_DESCRIPTION OF THE TASK_
Continue the Primula frondosa text from where it stops.

_TEXT PROVIDED_
Scientific classification
- Kingdom: Plantae
- Clade: Tracheophytes
- Clade: Angiosperms
- Clade: Eudicots
- Clade: Asterids
- Order: Ericales
- Family: Primulaceae
- Genus: Primula
- Species: P. frondosa
- Binomial name: Primula frondosa Janka

= Primula frondosa =

- Authority: Janka |
- Conservation status: DD

Species of flowering plant

Primula frondosa, the leafy primrose (Старопланинска иглика), is a species of flowering plant in the family Primulaceae, native to the Balkans. It inhabits shady spots in a small region of the central Balkan Mountains range in Bulgaria, where it is found at altitudes from 800 to 2200 m. Its populations are situated within the boundaries of the Central Balkan National Park and the nature reserves Sokolna, Dzhendema and Stara Reka.

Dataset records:
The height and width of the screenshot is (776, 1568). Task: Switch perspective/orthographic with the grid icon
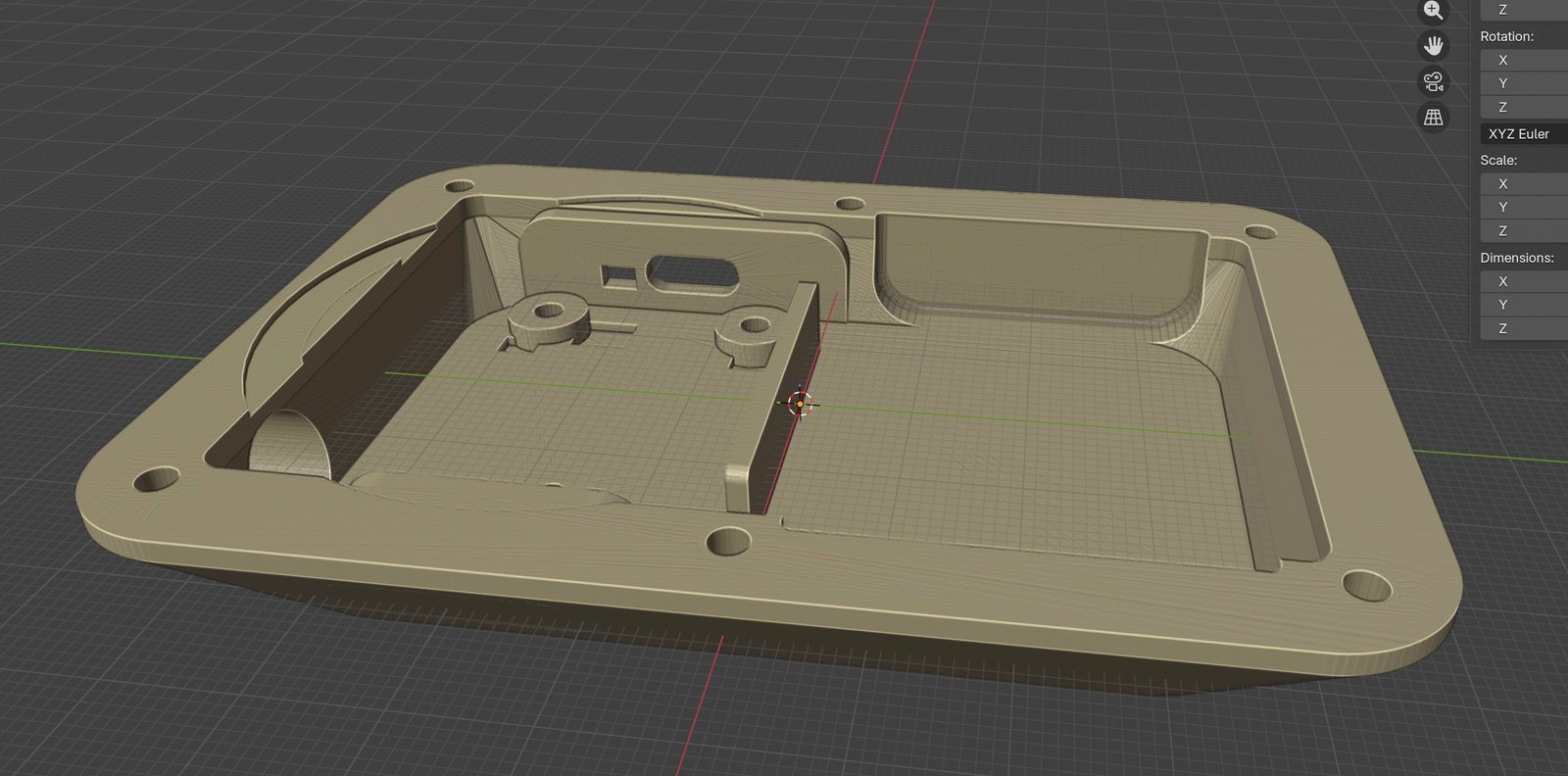pyautogui.click(x=1433, y=118)
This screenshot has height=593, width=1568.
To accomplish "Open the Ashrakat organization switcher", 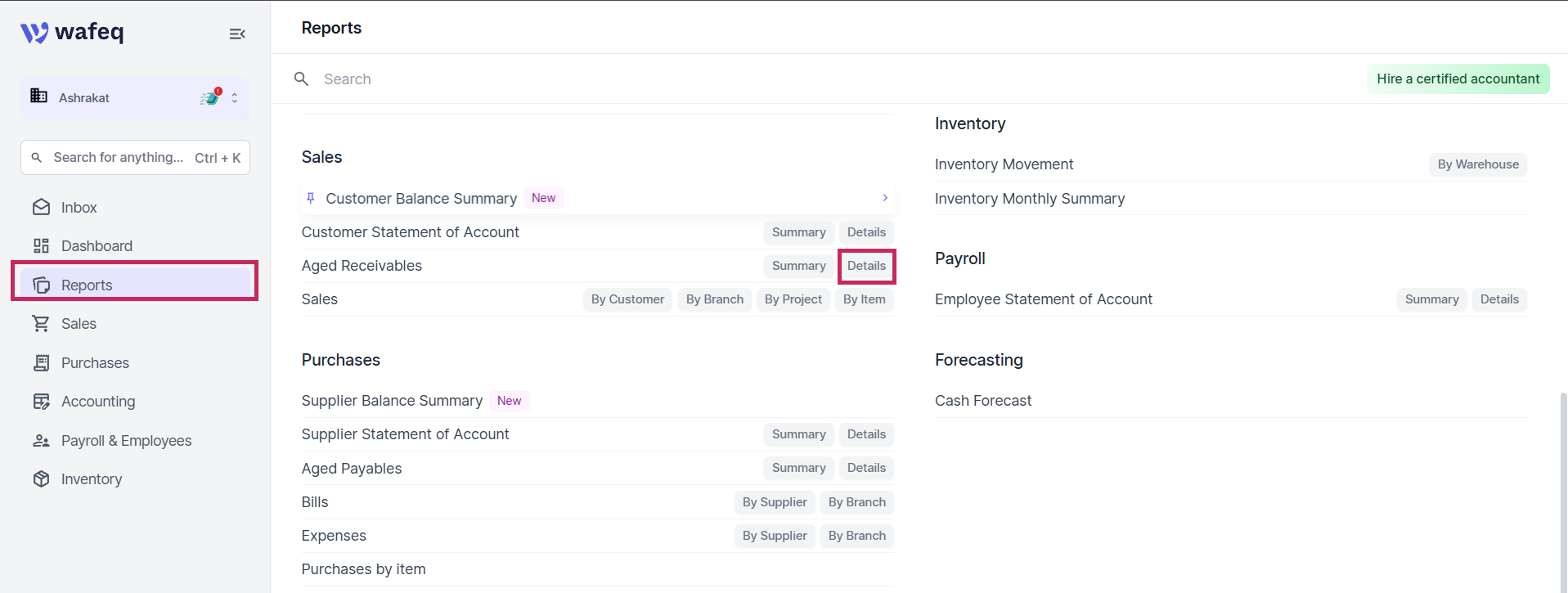I will click(135, 97).
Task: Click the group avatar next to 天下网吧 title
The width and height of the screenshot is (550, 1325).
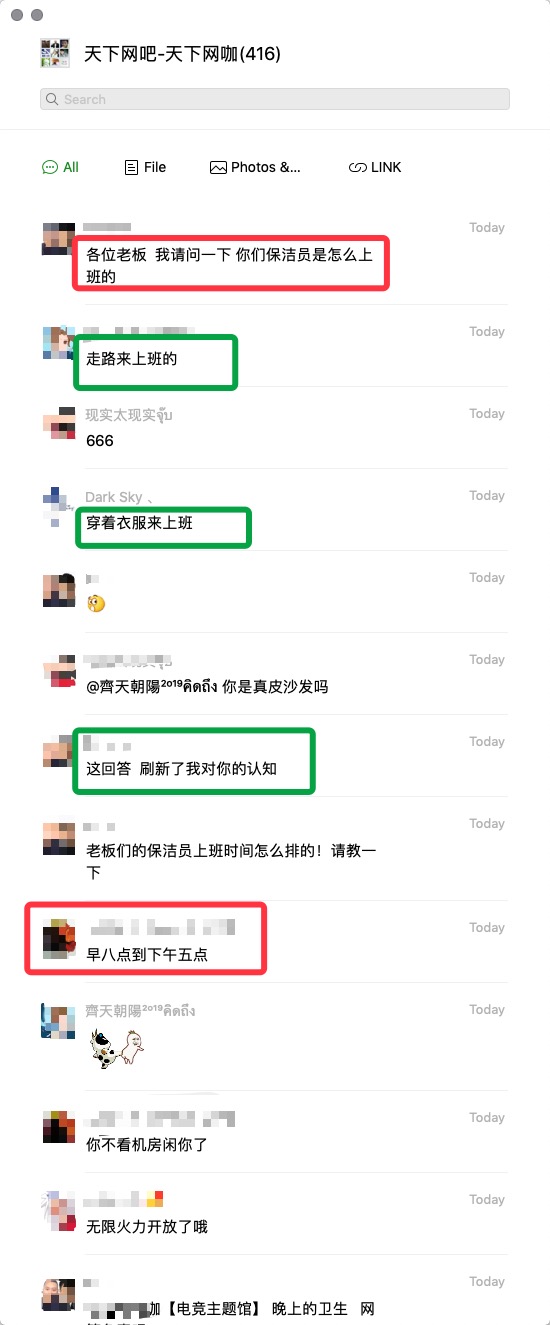Action: pyautogui.click(x=55, y=53)

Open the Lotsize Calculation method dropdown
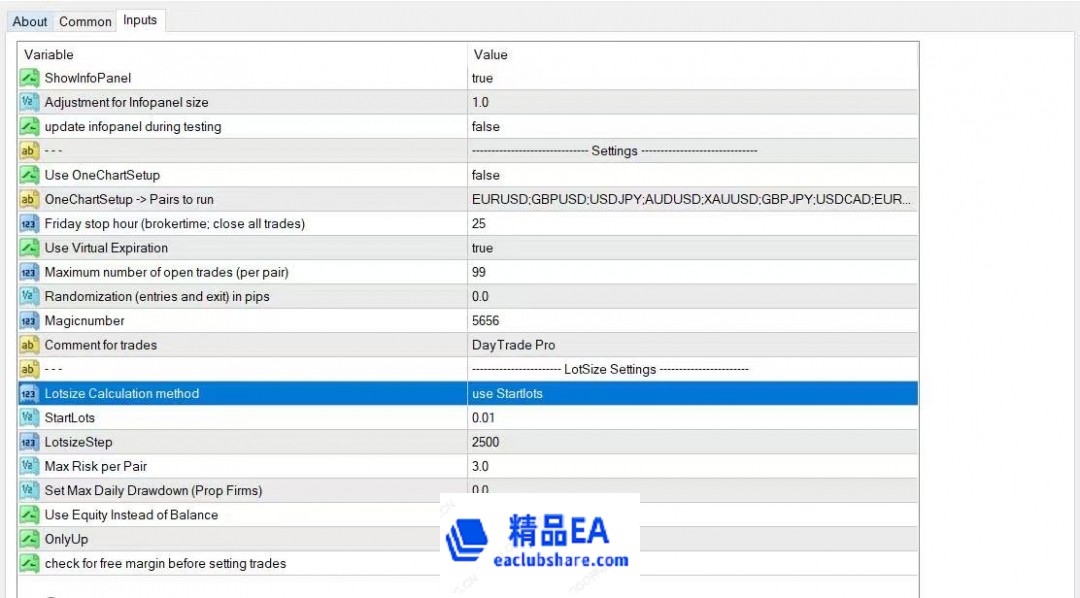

_ANSWER BOX_
Growing to 27 cm tall by 10 cm broad, it is a short-lived herbaceous perennial with a rosette of leaves surrounding the central stem. The leaves are covered in a mealy, flour-like substance (farinose). In spring, the plant bears loose umbels of pink flowers with a prominent yellow eye.

In cultivation in the United Kingdom, P. frondosa has been given the Royal Horticultural Society's Award of Garden Merit. It grows well in acidic soils, in similar conditions to those of its cool alpine home.